The entries below contain a stretch that opens with the line containing "Select the KnoxID knox255015 value" and closes with the line containing "The height and"; set down that stretch exactly, both ends included, and nothing else.

#### Data excerpts
_ _ _ _ _ _ _
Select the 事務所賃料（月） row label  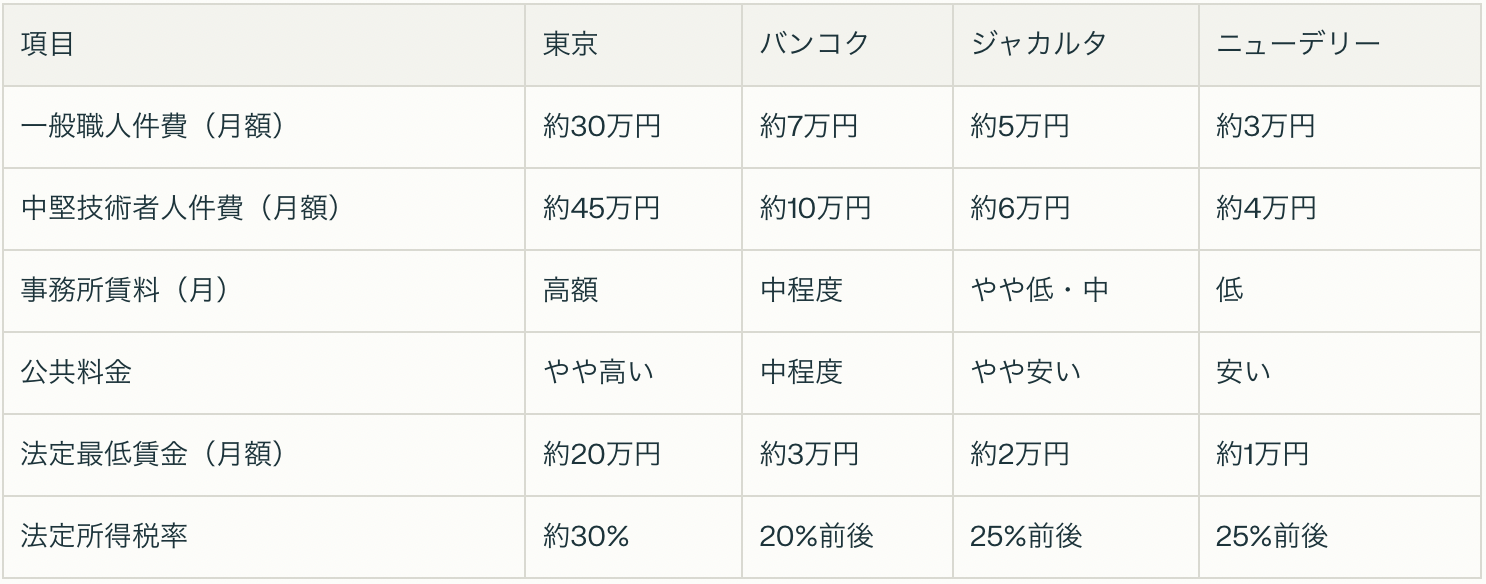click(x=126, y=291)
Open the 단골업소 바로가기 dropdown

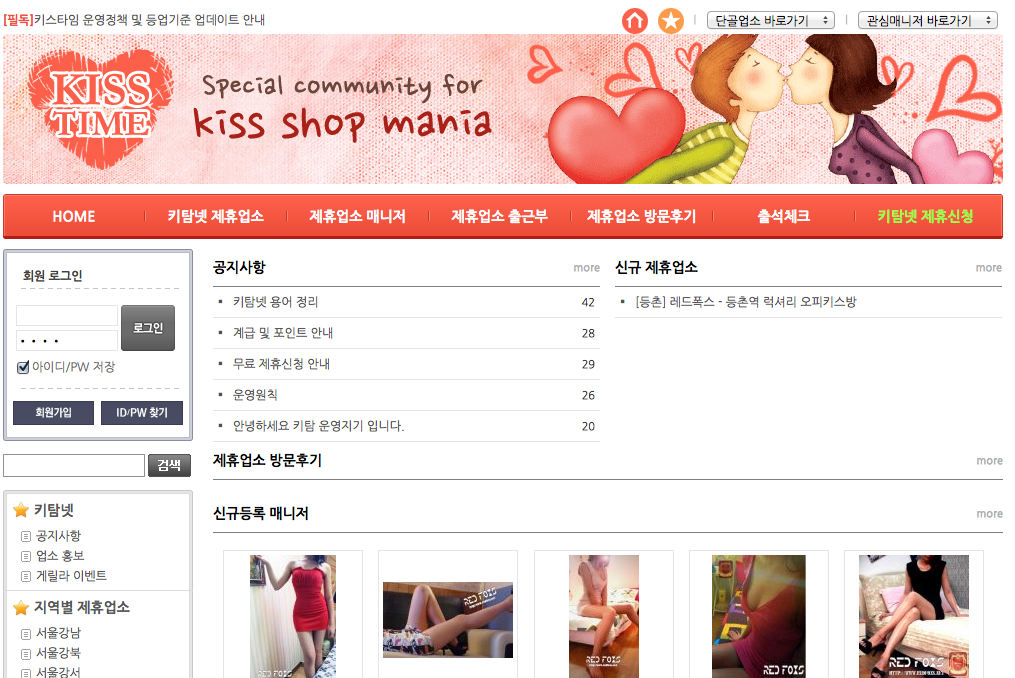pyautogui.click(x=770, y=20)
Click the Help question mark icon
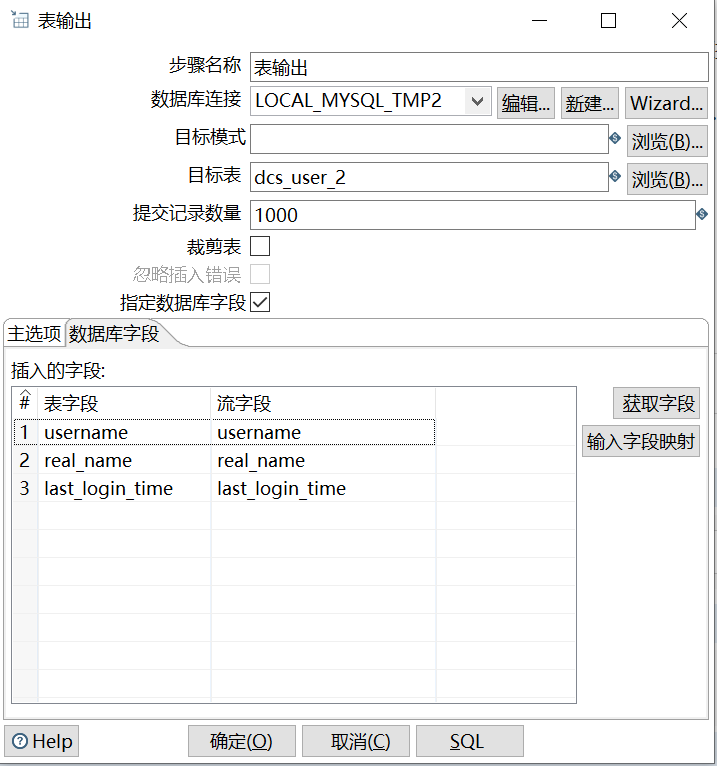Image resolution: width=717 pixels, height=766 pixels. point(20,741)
_ _ _ _ _ _ _
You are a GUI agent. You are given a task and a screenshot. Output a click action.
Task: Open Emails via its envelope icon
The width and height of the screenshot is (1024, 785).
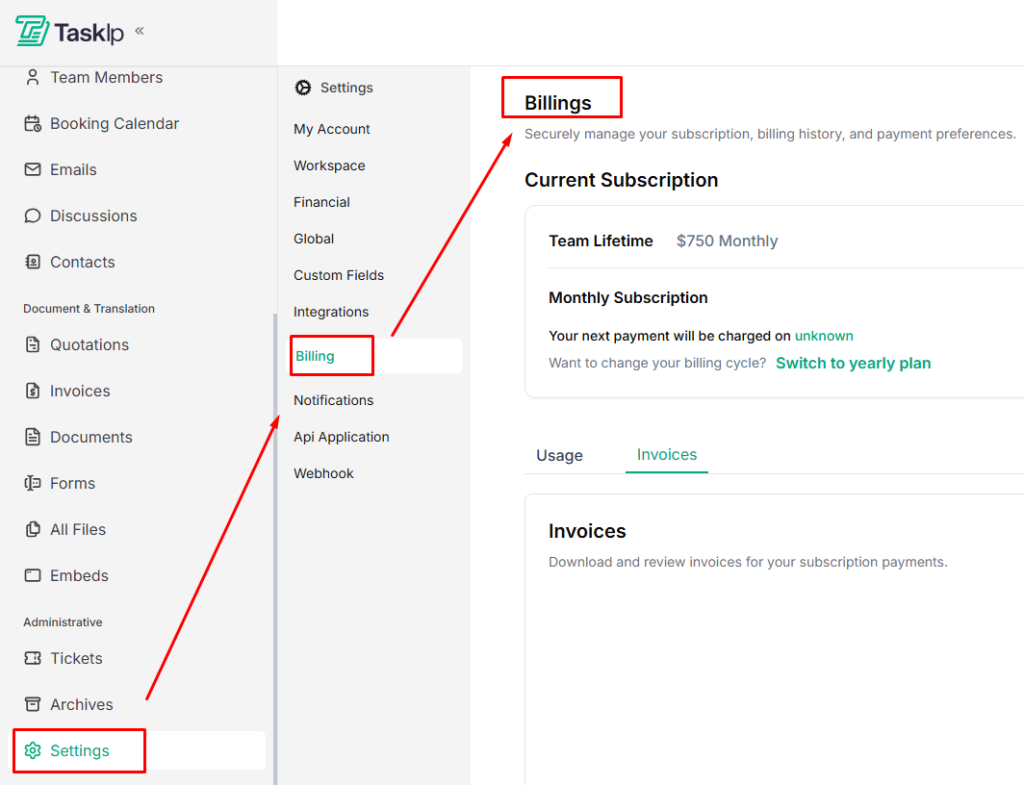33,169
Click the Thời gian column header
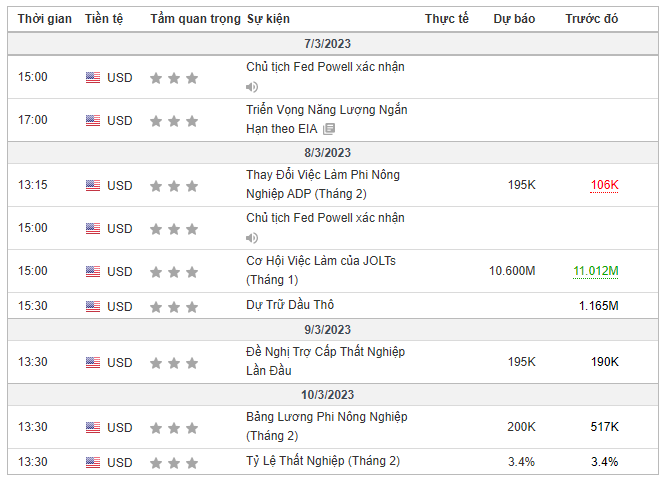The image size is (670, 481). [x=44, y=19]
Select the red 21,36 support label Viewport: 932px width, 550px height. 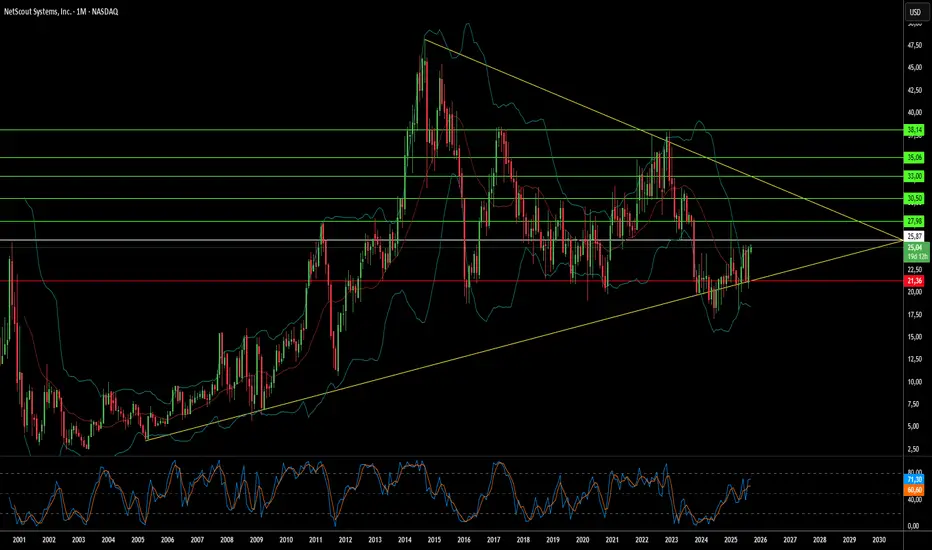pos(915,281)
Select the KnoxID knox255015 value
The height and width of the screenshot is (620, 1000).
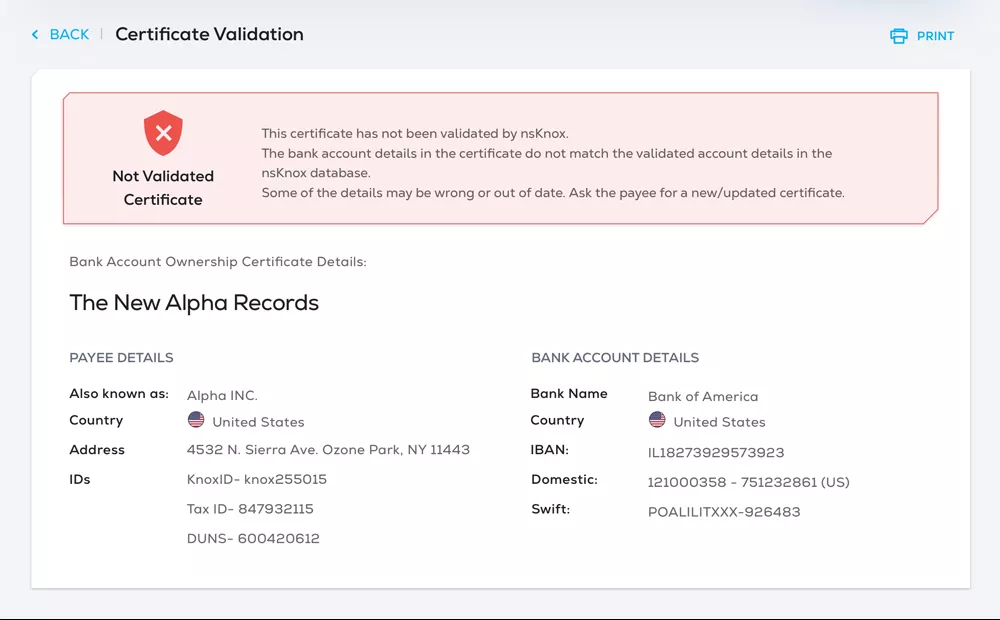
_ _ _ _ _ _ _
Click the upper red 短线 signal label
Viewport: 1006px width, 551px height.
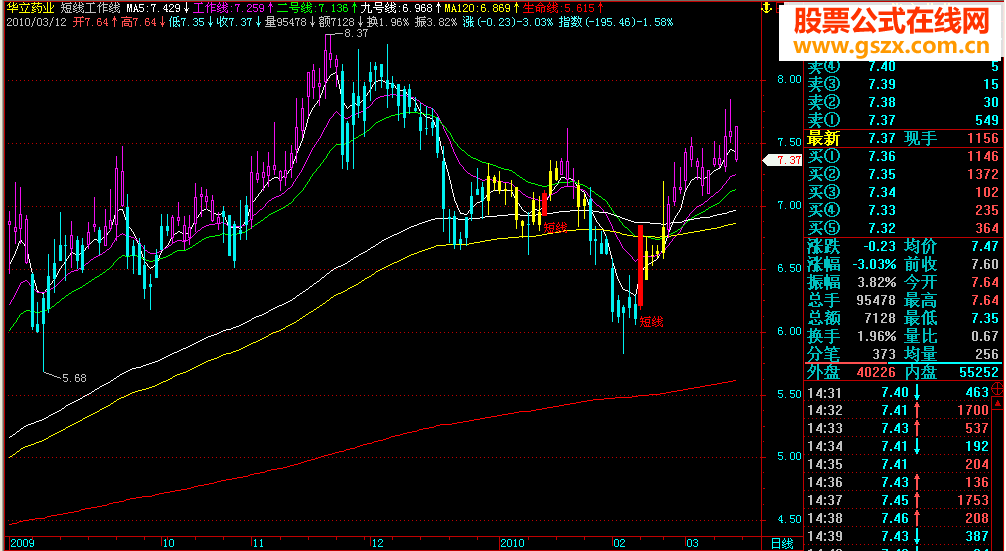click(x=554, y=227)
_ _ _ _ _ _ _
#### Result
Select the KnoxID knox255015 value
The height and width of the screenshot is (620, 1000).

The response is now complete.